By Candide
Spain's restive northern region is talking of independence. But
besides the political obstacles, the legal ones are substantial. A
Catalan referendum poster highlighting the "Catalan lands" in red.
Recent referendums held on Catalan independence have been unofficial
and non-binding.
When, at his party's congress on March 28-29, the former Catalan
president Jordi Pujolexclaimed that "we live in a state that has no
Constitution", he touched the nerve of a Catalan nationalism that has
become increasingly belligerent. It's a nationalism that openly defies
court sentences it believes threaten the nation it claims to
represent, such as the Constitutional Court's ruling on the region's
Statute of Autonomy (or Estatut) in 2010 or more recent ones by the
Supreme Court related to language use in Catalonia.
No wonder that at the same congress, Convergència Democràtica de
Catalunya (CDC) adopted a strategy that, even though it avoids the
word "independence", strongly argues for secession. One had to wonder,
however, what effect such an absence of the rule of law must have on
the citizen, for whom the law means protection, first and foremost
against any arbitrariness on the part of the government. What does
Pujol's disciple, Catalonia's current president Artur Mas, intend to
replace Spanish law with? Or will he keep the people in a legal limbo?
The coordinator of CDC's strategy paper and Catalan government
spokesman, Francesc Homs, has now addressed issues of legality in an
April 22 interview withCatalan newspaper Ara: "In legal terms, before
a law of the Parliament of Catalonia that hypothetically contradicts a
law of the Spanish Parliament the Government [of Catalonia] will
follow the legality of the Parliament of Catalonia. And we will not be
told that it is not legal what we are doing, because we defend that we
are a nation and we understand that the democratic will expressed
peacefully by a people is above everything."
Remembering Yugoslavia
Having followed the breakup of Yugoslavia, it's tempting to remember
how differently things were done in Slovenia. This might be a
difficult comparison, but it is precisely the differences that count.
The first one, that Spain is a democracy whose Constitution was
approved by referendum, while Yugoslavia was a dictatorship whose four
successive Constitutions emanated from a one-party system, tells the
story of which legality one can legitimately rebel against, and which
not so much.
Secondly, the Constitution of the old Socialist Republic of Slovenia
was "based on the right of every nation to self-determination, which
also includes the right to secession". Catalonia's Estatut offers a
different situation, in legal terms: "The self-government of Catalonia
is based on the Constitution, and also on the historical rights of the
Catalan people…".
Thirdly, Slovenian citizens were never exposed to any legal void as a
result of the democratisation process. From September 1989 until the
declaration of independence on June 25, 1991, a series of amendments
were made to the Slovenian Constitution that bit by bit replaced
federal legislation, culminating in the so-called "independence
amendment" XCIX of February 22, 1991. Thus independence was, with a
referendum in favour, not only possible. It was also legal.
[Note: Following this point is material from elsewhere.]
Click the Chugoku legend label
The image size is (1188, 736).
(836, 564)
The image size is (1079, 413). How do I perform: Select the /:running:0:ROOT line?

What the Catalan government offers are no duly approved legal measures
that would change present legality according to the expressed will of
the people, but a spokesman with law studies who stops at the simple
claim of "we are a nation" to describe what, for lack of a better
word, is the legal philosophy of his government.
But the comparison with Slovenia, a country Catalan separatists
themselves have often liked to see as mirroring their own situation,
can and must continue. The document with which Slovenia declared its
independence did not leave any doubt about the territorial ambitions
of the new state: the borders were not to be changed. And there are
Slovenian minorities in neighbouring states.
The Catalan vanguard
Catalan separatism, on the other hand, is trying to unify all Catalans
in one country, and it is in this sense much closer to Serb rather
than to Slovenian conceptions about statehood. Mas himself last year
voted for independence of the "Catalan nation" in an unofficial
referendum that understood the term "nation" in its most ample sense,
including every territory where Catalan is historically spoken.
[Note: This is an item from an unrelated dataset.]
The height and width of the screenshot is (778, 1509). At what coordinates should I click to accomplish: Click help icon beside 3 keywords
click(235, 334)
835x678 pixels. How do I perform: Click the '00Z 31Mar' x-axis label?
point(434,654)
However, those parts of the "nation" that are outside of Catalonia
were only asked about, but not asked; the referendum was only
organised in Catalonia proper. An indication that separatists see
Catalonia as a kind of vanguard, the part that goes independent first,
and other parts should follow.
Mas is presently cultivating a certain ambiguity and making everybody
guess what he is really aiming for: a new fiscal pact with Spain – or
independence itself. It is nevertheless his own actions and the words
of his closest associates that do not point towards a very promising
future, or present for that matter. With regards to both its internal
and its external organisation, Catalonia under Mas is at odds with
principles that are the backbone of democracy as we know it.
One thing is certainly similar: as in Yugoslavia, ethnic disputes are
taking place against the backdrop of an economic crisis.